ABSTRACT VIEW
WHEN A DOOR CLOSES, WHO CAN ACCESS THE WINDOW? SECOND CHANCE ALTERNATIVES FOR HIGHER EDUCATION AS AN INSTITUTIONALIZED "COMPENSATORY ADVANTAGE" MECHANISM
C. Blank1, E. Bar Haim2
1 Ruppin Academic Center (ISRAEL)
2 Haifa University (ISRAEL)
Students who do not earn the required credential typically face blocked access to academic institutions, potentially reducing their future opportunities. “Second-chance” alternatives have emerged as formal avenues to help these students bypass the standard route. Although these paths are intended to improve equity, they may instead function as “compensatory advantage” mechanisms. Under this theory, families with greater resources are better able to compensate for a child’s academic underachievement, ensuring that low grades or other setbacks do not derail progress toward an academic degree. By contrast, students from disadvantaged backgrounds often lack the necessary information, support, and funds to utilize these programs effectively.

Method and Data:
Drawing on administrative data for Israeli citizens born in the late 1970s and early 1980s, this study examines who manages to access higher education via second-chance routes, focusing on parental education, class status, and ethnic origin. The dataset identifies students who left high school without a matriculation diploma but still enrolled in a higher education institution by 2016, labeling them “second-chance users.” A logistic regression approach reveals how various background factors predict the likelihood of using second-chance pathways. Additional analysis explores whether those who entered higher education through these alternative routes later earn incomes comparable to students who followed the main route.

Key Findings:
The results consistently indicate that second-chance alternatives magnify, rather than diminish, traditional inequalities. While students from affluent families already enjoy advantages in the main system, these advantages grow among individuals who initially failed to secure a matriculation diploma. When high school outcomes were poor, those with higher-status parents—whether measured by education, occupational class, or privileged ethnic origin—were more likely to make successful use of second-chance programs. These students effectively “compensated” for earlier shortcomings and accessed higher education at rates far exceeding disadvantaged students with similarly weak high school records. Furthermore, the analysis of later earnings shows that advantaged students who used second-chance alternatives largely closed the gap in future income relative to their advantaged peers who had taken the “normal” route. By contrast, disadvantaged students who attempted second-chance pathways did not experience similar long-term compensation in terms of earnings.

> [AIM]: In the abstract on second-chance routes to higher education, what label is given to students who left high school without a matriculation diploma but still enrolled in a higher education institution by 2016? The material that comes next is from a separate source.

> [DATA]:
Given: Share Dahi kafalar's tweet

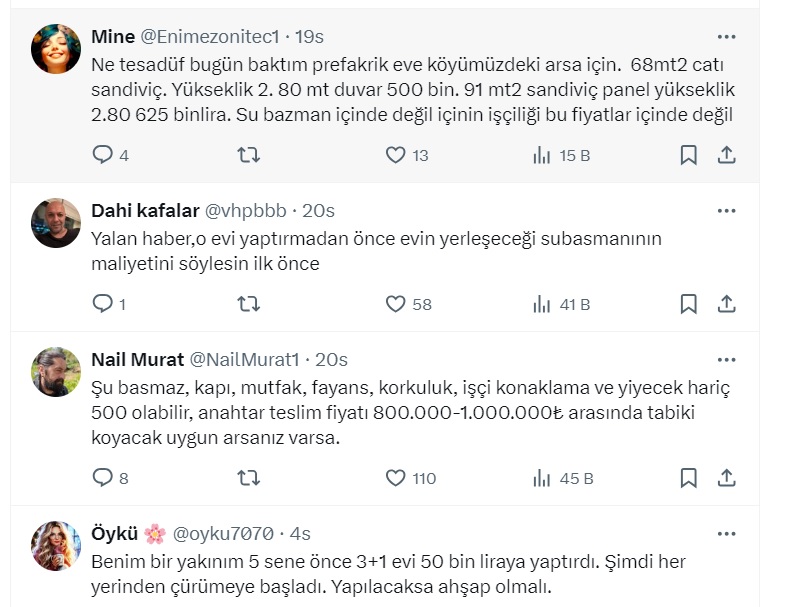Looking at the screenshot, I should (x=727, y=303).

> [RESULT BELOW]: They are labeled "second-chance users."